**Article**
20 years ago, Michael Prokopp co-developed a type of new electric motor to outperform traditional motors. This synchronous torque motor reaches very high torque at low speeds and is more efficient than many traditional motors.
While leading manufacturers in this industry get 76% efficiency form comparable motors, the EMF motor is 94% efficient — a quantum leap in motor efficiency, according to managing director of EMF97 Gmbh Michael Prokopp. This is in addition to a motor price that’s half that of comparable motors.
Prokopp and his colleagues aim to replace conventional electric motors and mechanical gearboxes. “Traditional systems are noisy; consumes oil; are subject to wear; and must be constantly maintained,” said Prokopp. He patented the EMF motor principle and in 1997 (with co-inventor Jurgen Lindner and two partners) founded EMF97 GmbH. Initially, industry responded cautiously … and viewed the motor technology with skepticism. The turning point was at the 2002 Hannover Fair. Turkish businessman Hasan Kayakiran and the founders of EMF found interest in Turkey … so in cooperation with Kayakiran, a production facility was established in Istanbul (even with development still in Worms, Germany).

**Task instructions**
A. Based on the article about the EMF motor:
(i) How efficient is the EMF motor?
(ii) In what year was EMF97 GmbH founded?
(iii) In which city was a production facility set up in cooperation with Hasan Kayakiran?
B. Continue the article on the EMF motor from where it stops.

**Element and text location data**
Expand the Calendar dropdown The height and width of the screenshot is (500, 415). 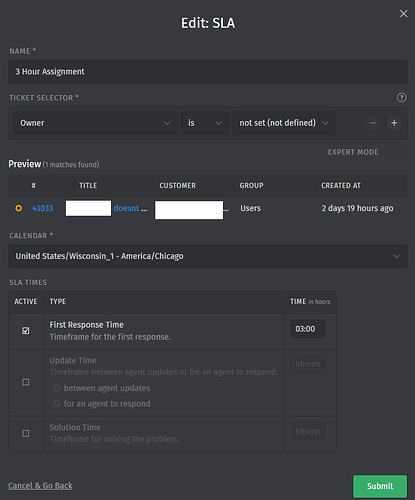pyautogui.click(x=208, y=256)
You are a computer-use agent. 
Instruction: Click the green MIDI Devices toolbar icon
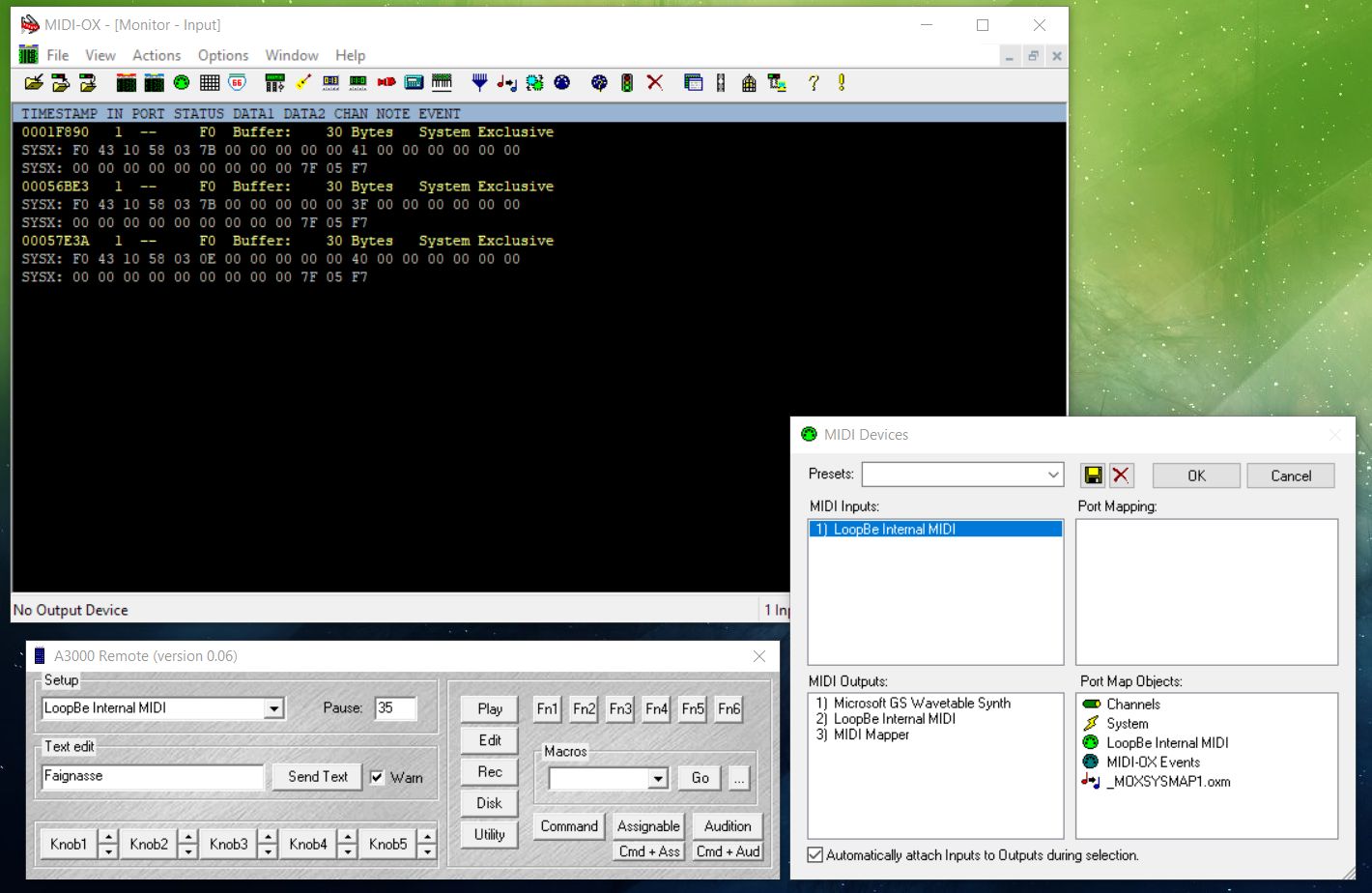[181, 83]
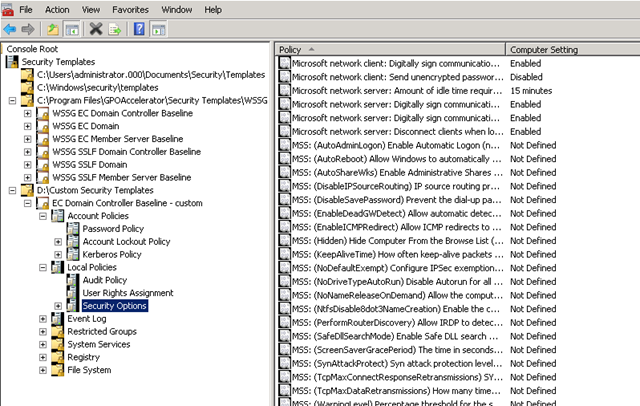Toggle Show/Hide Action Pane icon
The image size is (640, 406).
[158, 28]
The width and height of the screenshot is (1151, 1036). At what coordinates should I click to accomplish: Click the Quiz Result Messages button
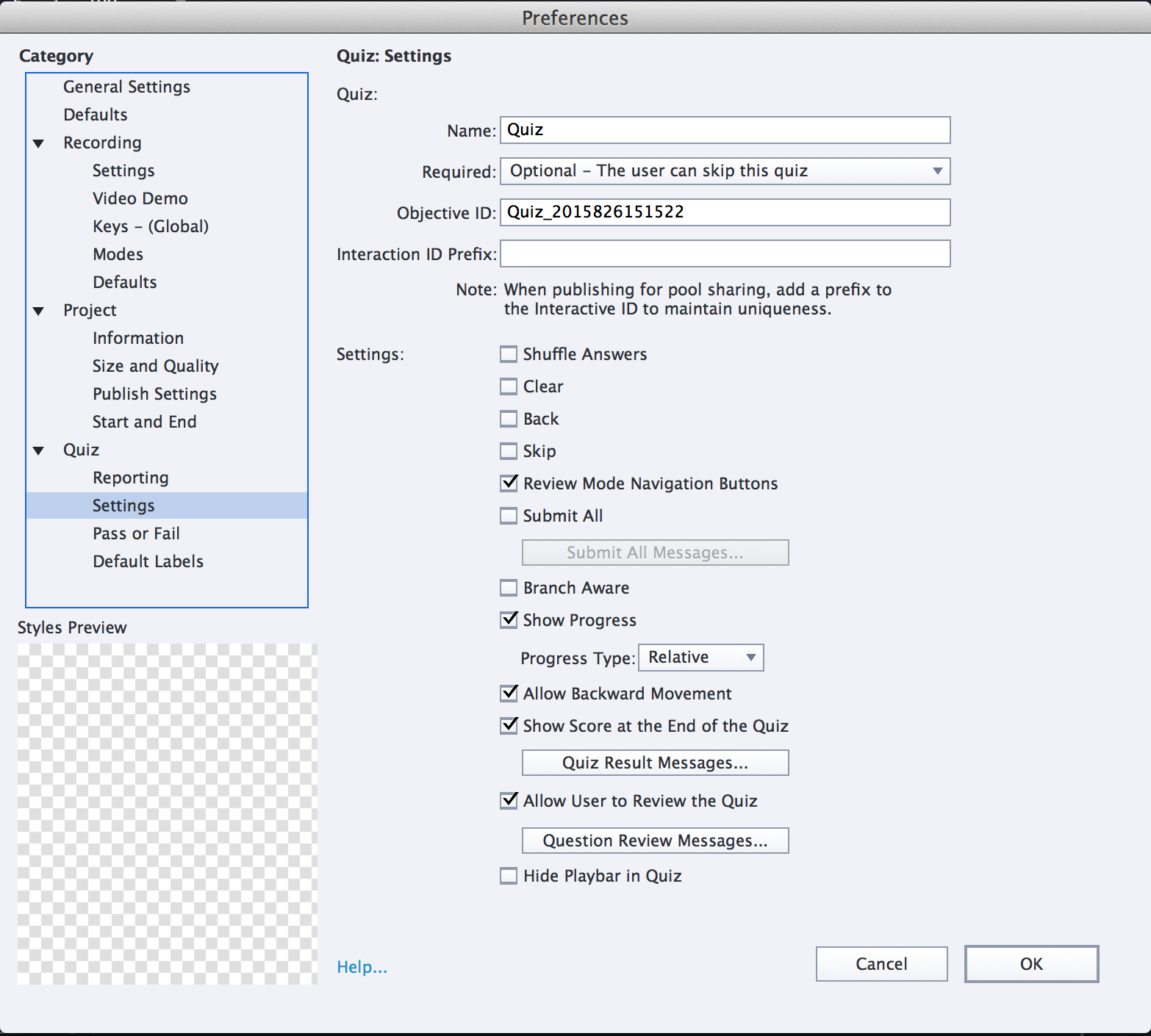point(655,763)
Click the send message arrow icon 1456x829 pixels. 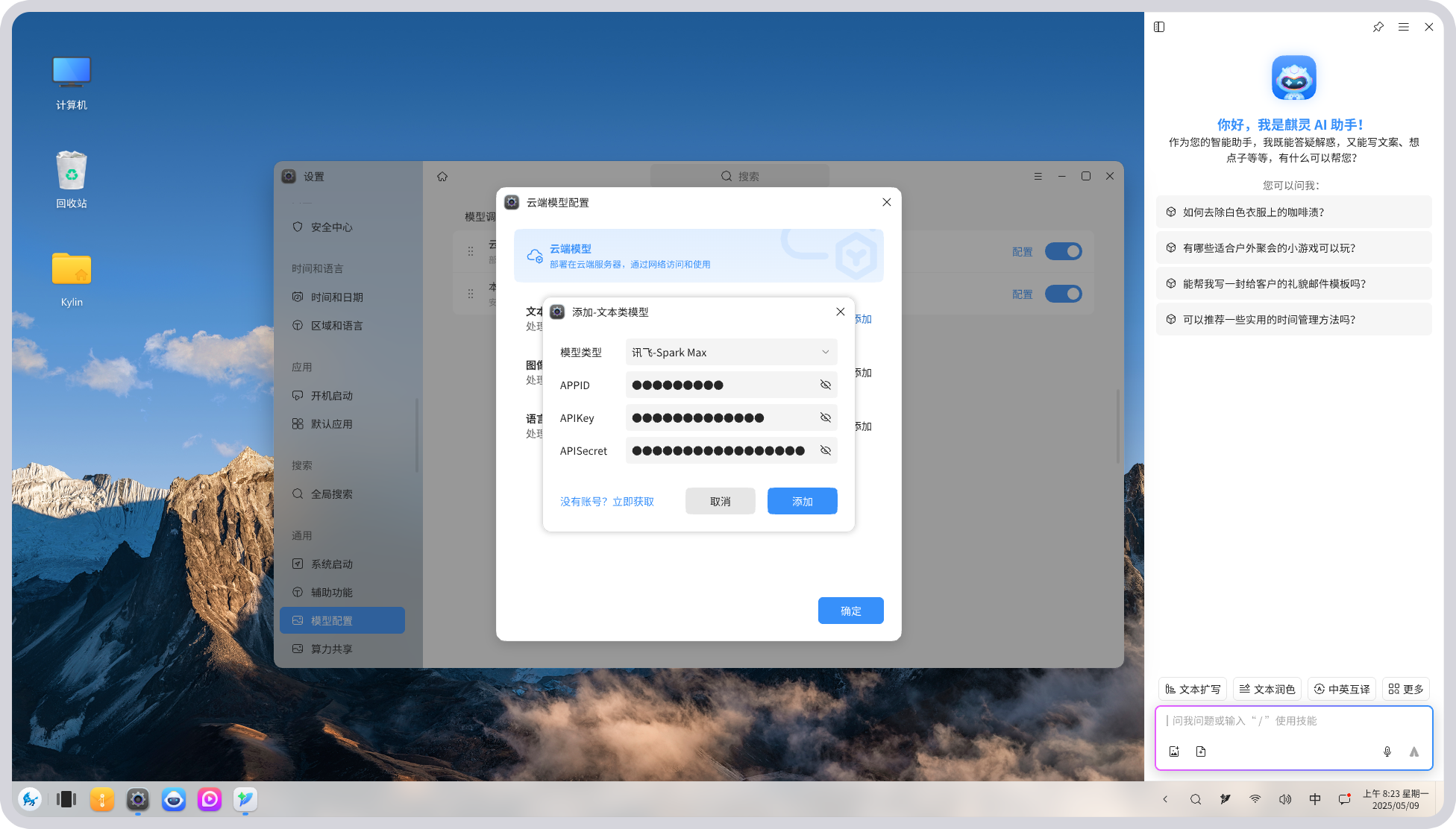click(1413, 751)
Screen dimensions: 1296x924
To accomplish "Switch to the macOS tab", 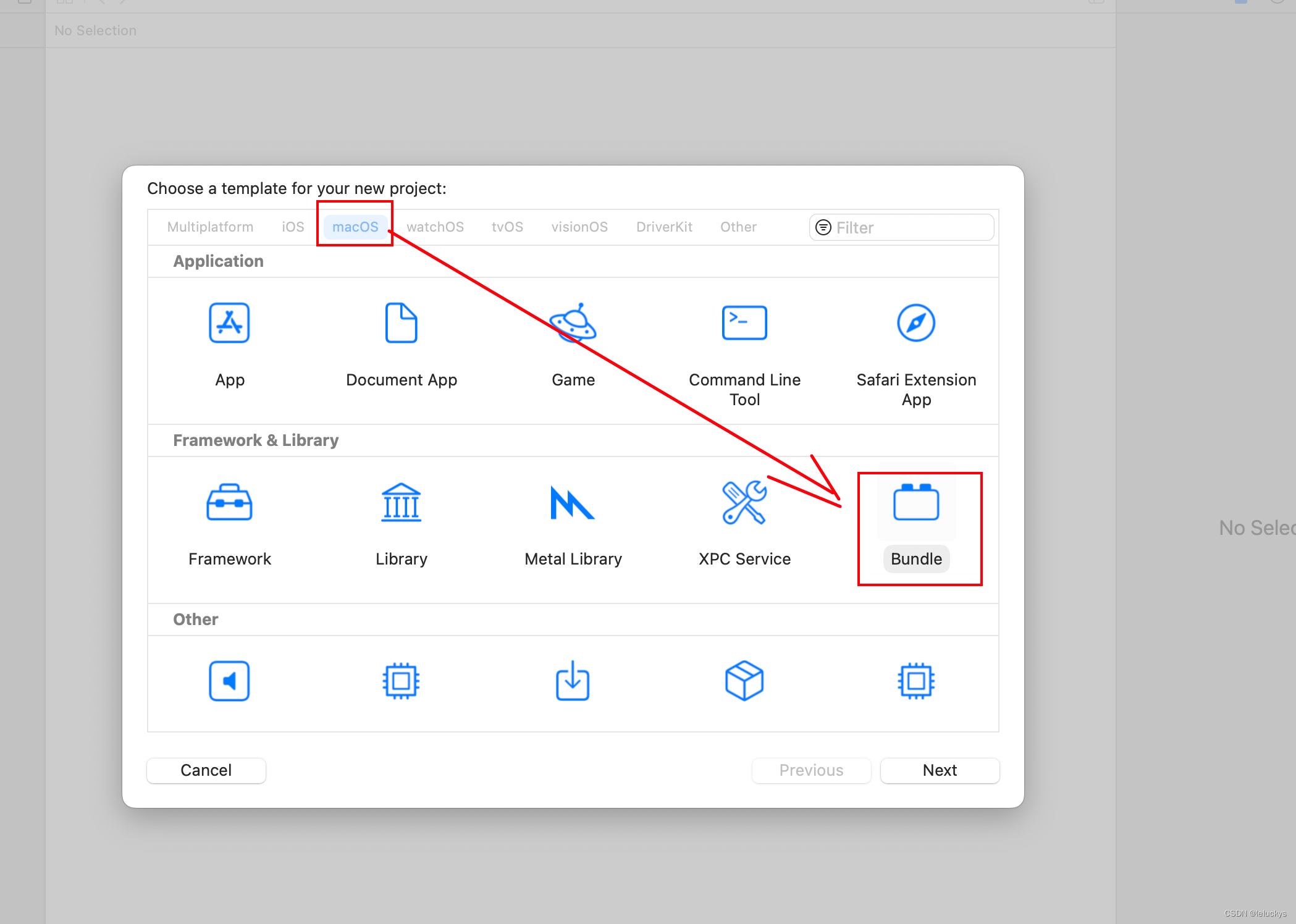I will pyautogui.click(x=354, y=226).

**Outputs for the tasks**
A.
(i) 94%
(ii) 1997
(iii) Istanbul

B.
Now 15 years and some 10,000 motors later, EMF motors are used in many applications. Currently their most common in elevators and extrusion machines. In March, EMF was honored in Istanbul with a German-Turkish Innovation Award. No wonder, as growth is on the horizon: In November 2016, EMF97 filed a new patent for a motor targeted towards the wind-power industry … and EMF97 sales near doubled last year.
Basics of how EMF motors work
The wound stator of the EMF motor is almost the same as a traditional motor. Magnets are glued to the rotor. Input voltage and a frequency spur a magnetic flux to magnetize the motor. As frequency increases, the electric field in the wound stator begins to turn. The rotor moves in a direction opposite the rotating field — and more slowly. The number of magnets and the geometry of the motor defines the speed ratio. The motor outputs very high torque with a low number of winding poles; low copper and hysteresis losses keep efficiency high.
The high number of magnetic poles impart smooth ripple-free rotation and dynamic performance. Plus these motors need no additional cooling, so there’s no other motor design with comparable efficiency or such a high torque-to-weight ratio.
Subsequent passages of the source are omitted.